◆ Directions ◆
Repeat each record below exactly, omitting whatever pictures appear in it.

▽

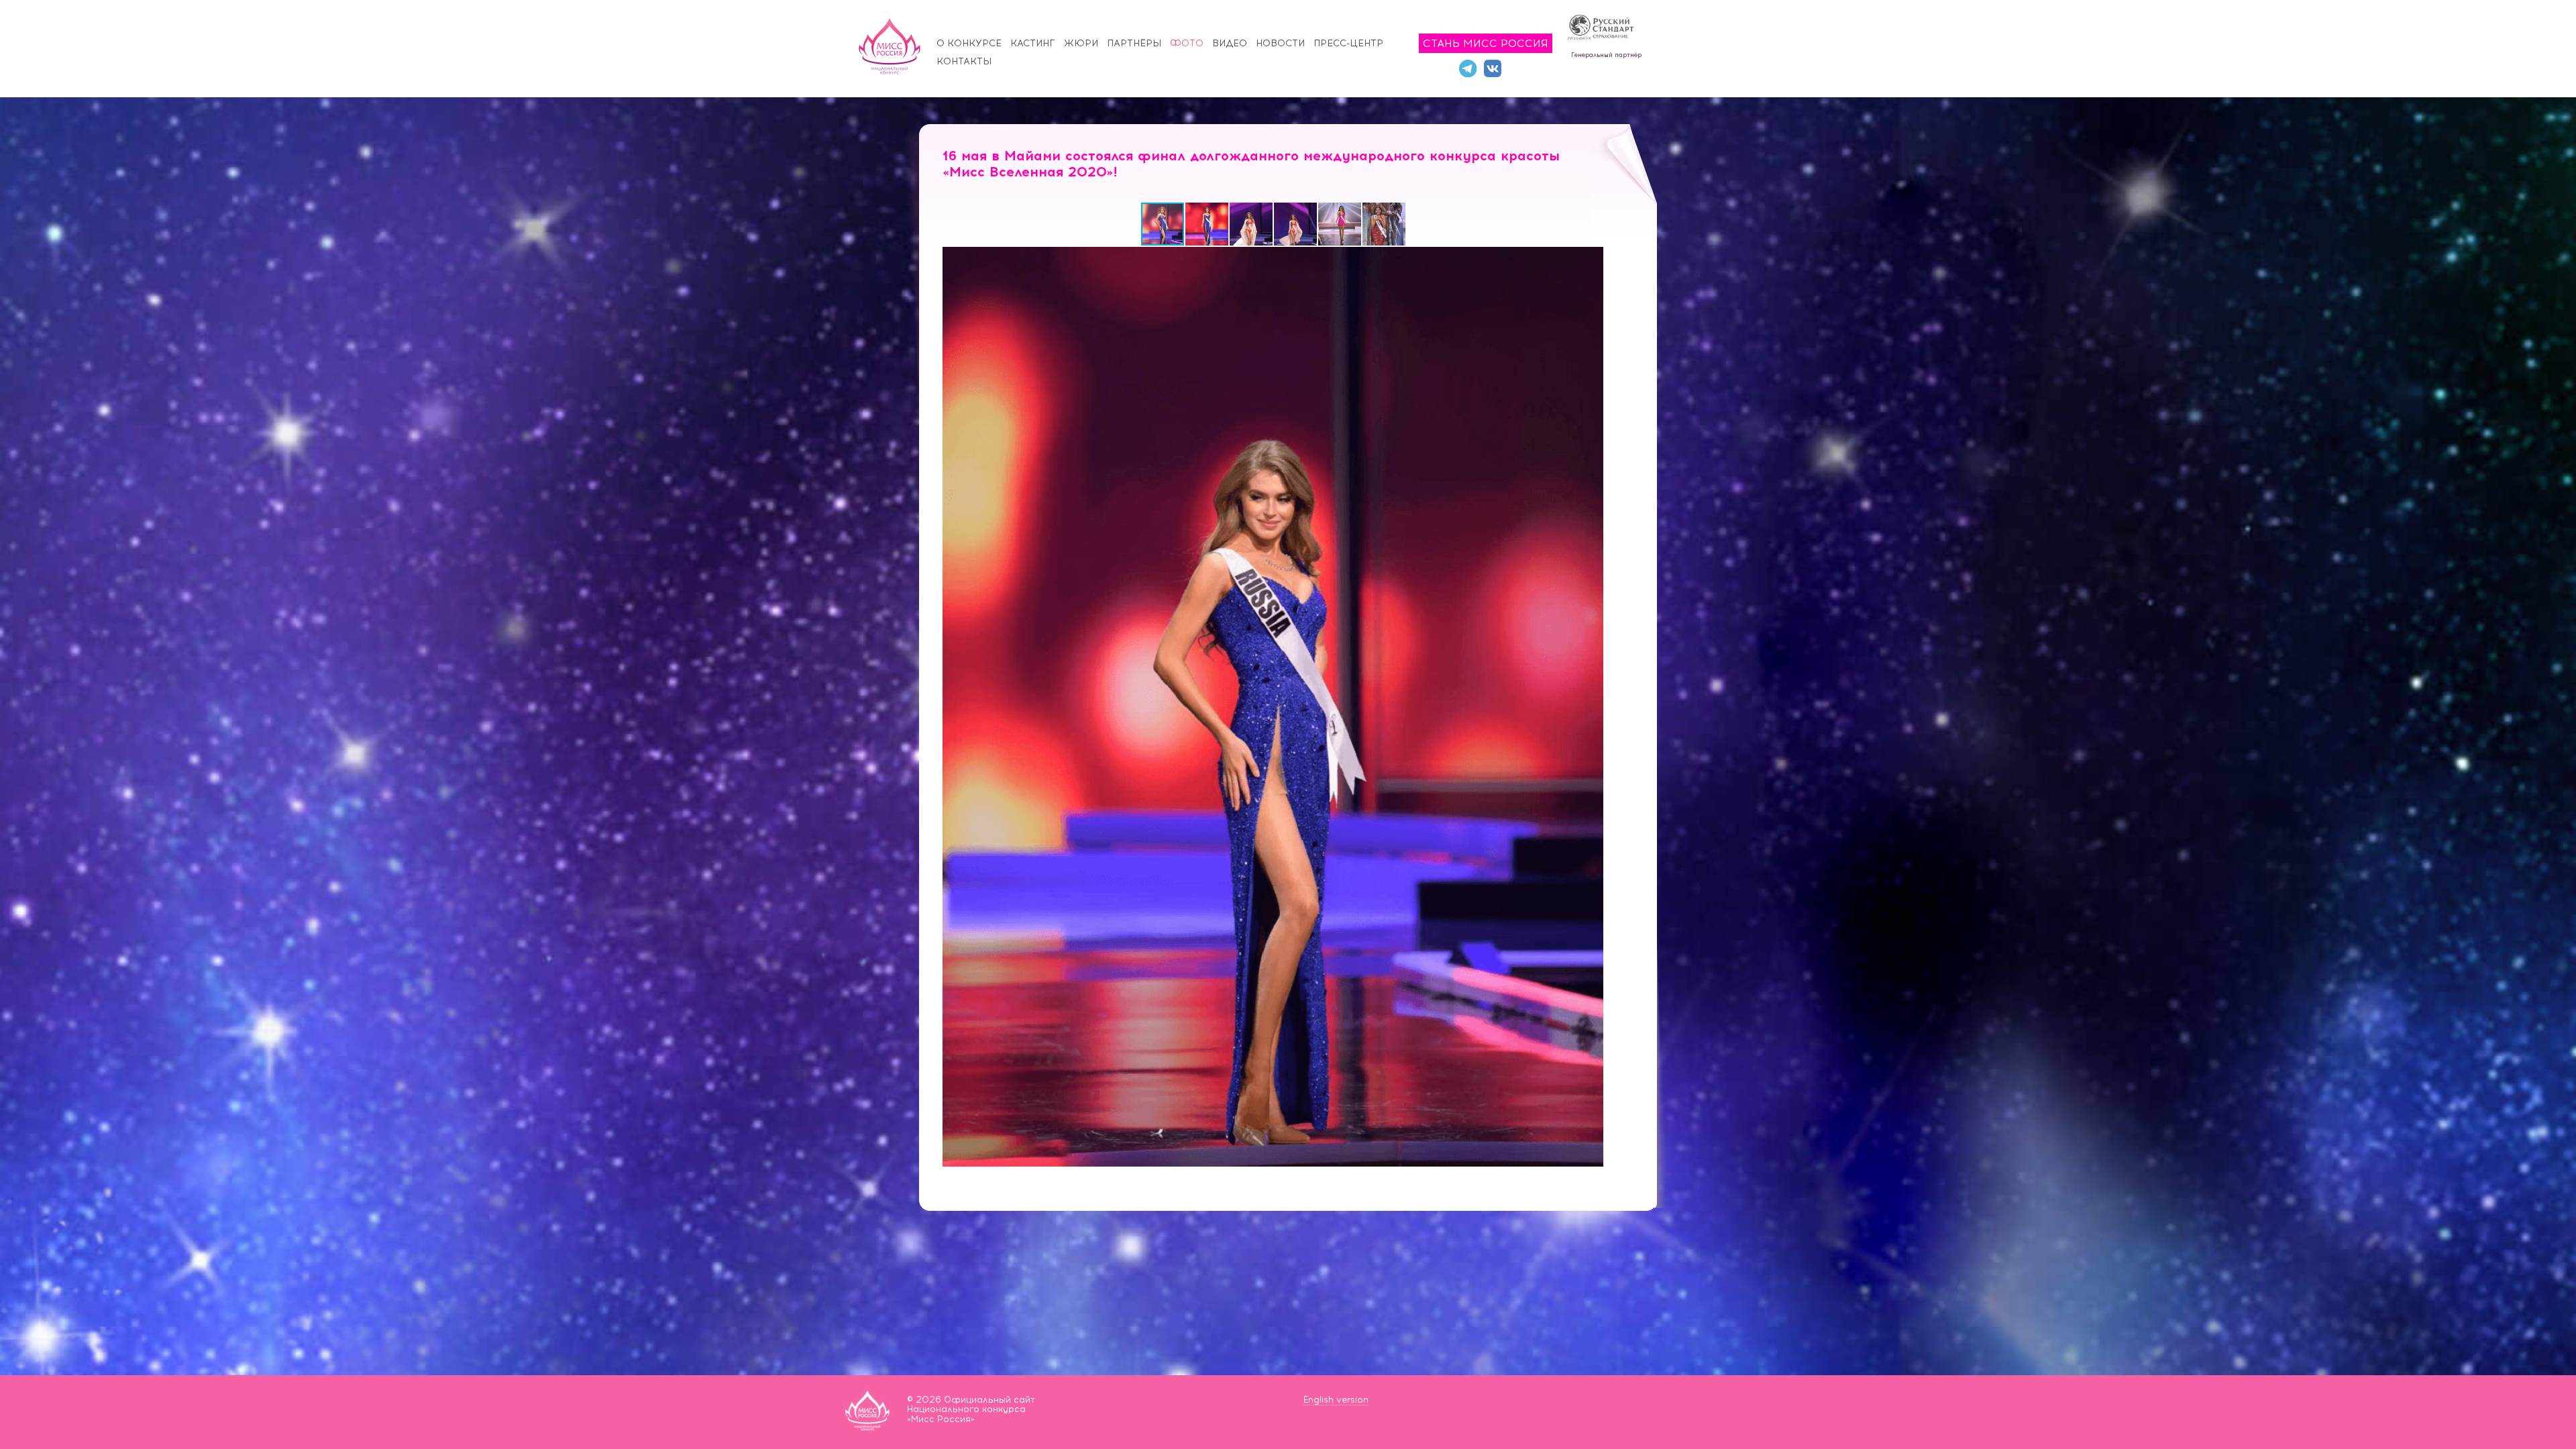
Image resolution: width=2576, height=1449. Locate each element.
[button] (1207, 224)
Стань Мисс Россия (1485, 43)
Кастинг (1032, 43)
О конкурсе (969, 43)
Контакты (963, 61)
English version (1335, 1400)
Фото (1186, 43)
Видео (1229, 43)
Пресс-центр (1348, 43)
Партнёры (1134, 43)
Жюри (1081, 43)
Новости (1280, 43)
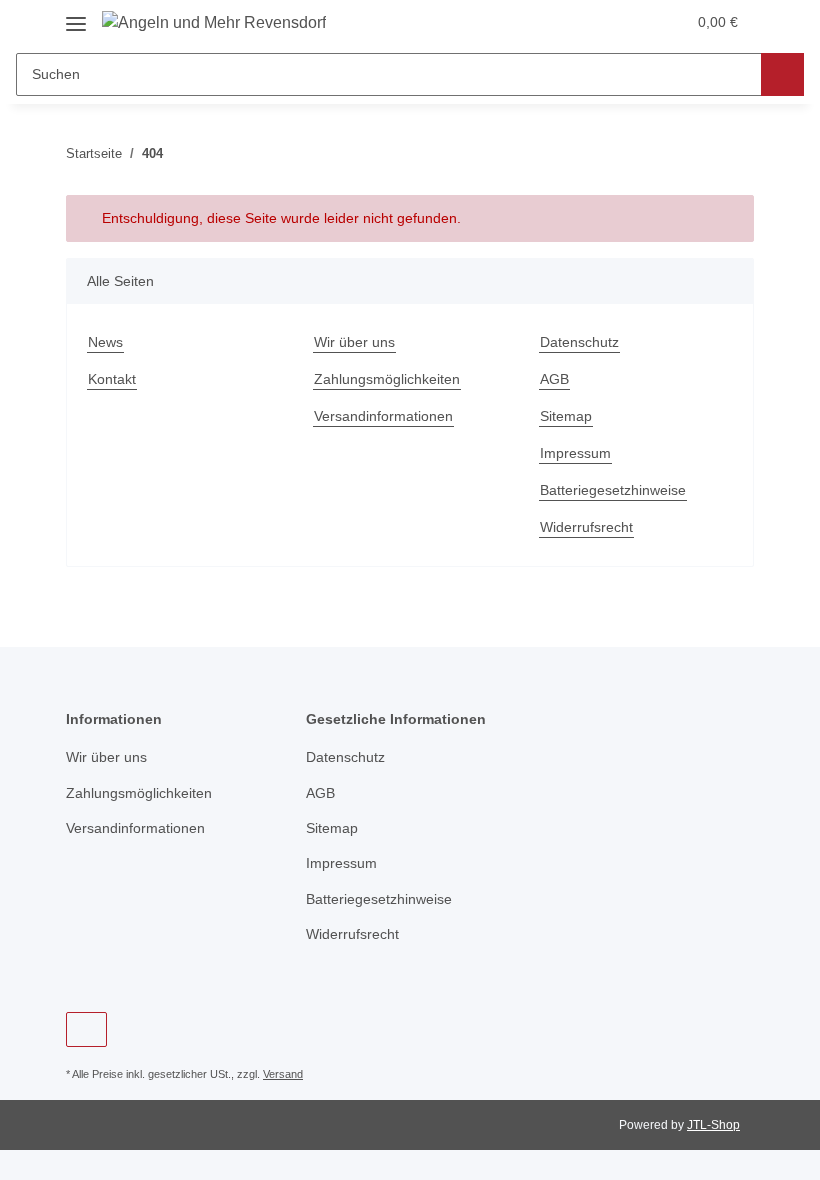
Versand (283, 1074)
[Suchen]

△

◆ Answer for the task ◆
Image resolution: width=2576, height=1449. Locate each element.
[button] (1207, 224)
Стань Мисс Россия (1485, 43)
Кастинг (1032, 43)
О конкурсе (969, 43)
Контакты (963, 61)
English version (1335, 1400)
Фото (1186, 43)
Видео (1229, 43)
Пресс-центр (1348, 43)
Партнёры (1134, 43)
Жюри (1081, 43)
Новости (1280, 43)
Versand (283, 1074)
[Suchen]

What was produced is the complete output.